§ Textabschnitt
Foto: Begedia

Die Rockabilly-Ära anno 1957 ist ein ... nicht gerade abgenutztes Thema für eine Science-Fiction-Anthologie, ich muss schon sagen. Doch genau das liefert uns der Begedia-Verlag hier in Form von elf Kurzgeschichten deutscher Autoren. Motorräder und Lederjacken, American Diners und Halbstarken-Gangs sowie natürlich jede Menge zeitgenössischer Musik sind in der bunt illustrierten Anthologie "Elvis hat das Gebäude verlassen" allgegenwärtig.

Doch erinnert sie uns – mitunter auf grausige Weise – auch daran, dass die 50er genauso das Jahrzehnt des Kalten Kriegs, des Atombunkerbaus und der Duck-and-Cover-Parolen waren. Das verbindet sich dann mit der Fifties-Nostalgie zu Bildern wie bei Anja Bagus: Die Jungs trugen ihre Jeans und Lederjacken über blendendweißen T-Shirts. Tollen waren über kahle Stellen gekämmt, und manch ein Zahnstocher wurde von fast zahnlosen Gaumen gehalten.

Highlights

Der beste Beitrag kommt vom frischgebackenen Kurd-Laßwitz-Preisträger Thorsten Küper und wird für den Begriff Think Tank eine ganz neue Bedeutung finden. Die Geschichte mit dem Titel "Belichtungszeit" lebt vom Suspense-Faktor: Im Las Vegas der 50er feiert man ausgelassene Atombombenparties mit Blick auf die Testexplosionen draußen in der Wüste. Student Kenneth ist extra angereist, um das mitzuerleben, und lässt sich vom eigentlichen Protagonisten der Erzählung, Dale, zu einem angeblich besseren Ausblickspunkt in die Wüste locken. Man weiß aus Dales Innenschau, dass er ein böses Spiel treibt – aber welches?

§ Datenteil
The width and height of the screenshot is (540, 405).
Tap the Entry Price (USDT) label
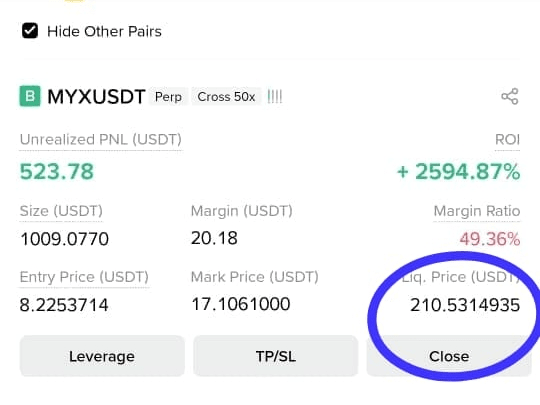pos(84,277)
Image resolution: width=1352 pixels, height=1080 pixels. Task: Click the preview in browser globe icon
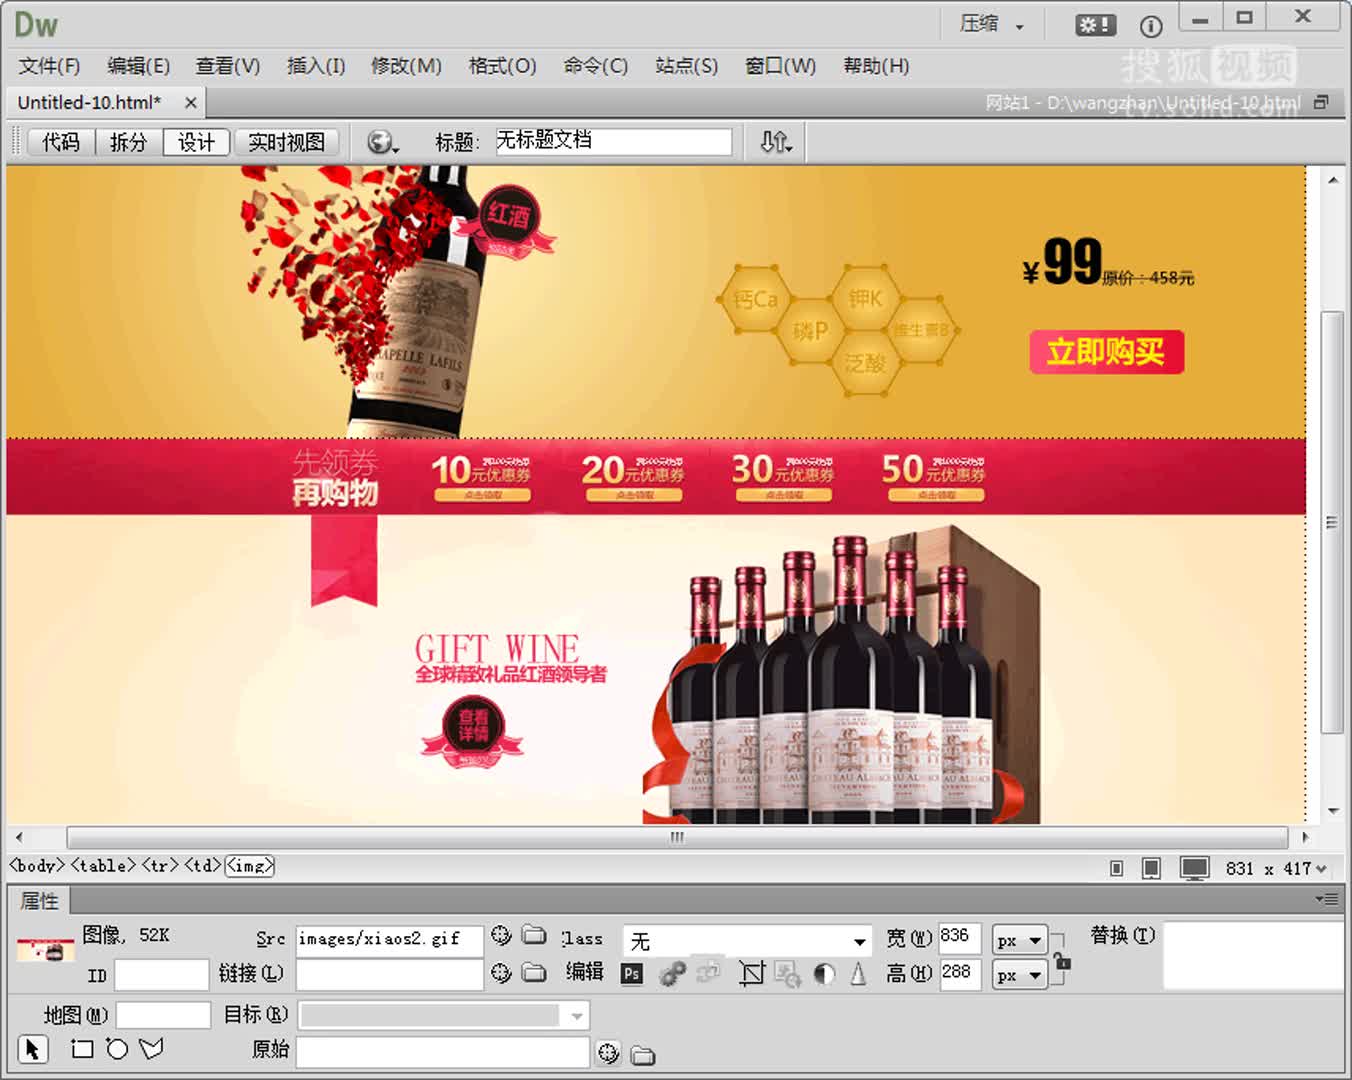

§ Aufgaben
- A) Übertragen Sie aus der Rezension den Wortlaut von „Die Rockabilly-Ära anno“ bis „zahnlosen Gaumen gehalten.“ unverändert.
- B) Prüfen Sie anhand der Rezension, ob die folgenden Aussagen zutreffen, und belegen Sie jede Antwort mit einem wörtlichen Zitat: (i) Die Anthologie besteht aus elf Kurzgeschichten deutscher Autoren. (ii) Die Geschichte „Belichtungszeit“ spielt im Chicago der 50er Jahre. (iii) Kenneth ist Student.

§ Lösungen
- A)
Die Rockabilly-Ära anno 1957 ist ein ... nicht gerade abgenutztes Thema für eine Science-Fiction-Anthologie, ich muss schon sagen. Doch genau das liefert uns der Begedia-Verlag hier in Form von elf Kurzgeschichten deutscher Autoren. Motorräder und Lederjacken, American Diners und Halbstarken-Gangs sowie natürlich jede Menge zeitgenössischer Musik sind in der bunt illustrierten Anthologie "Elvis hat das Gebäude verlassen" allgegenwärtig.

Doch erinnert sie uns – mitunter auf grausige Weise – auch daran, dass die 50er genauso das Jahrzehnt des Kalten Kriegs, des Atombunkerbaus und der Duck-and-Cover-Parolen waren. Das verbindet sich dann mit der Fifties-Nostalgie zu Bildern wie bei Anja Bagus: Die Jungs trugen ihre Jeans und Lederjacken über blendendweißen T-Shirts. Tollen waren über kahle Stellen gekämmt, und manch ein Zahnstocher wurde von fast zahnlosen Gaumen gehalten.

- B)
(i) Ja: „in Form von elf Kurzgeschichten deutscher Autoren“
(ii) Nein: „Im Las Vegas der 50er feiert man ausgelassene Atombombenparties“
(iii) Ja: „Student Kenneth ist extra angereist“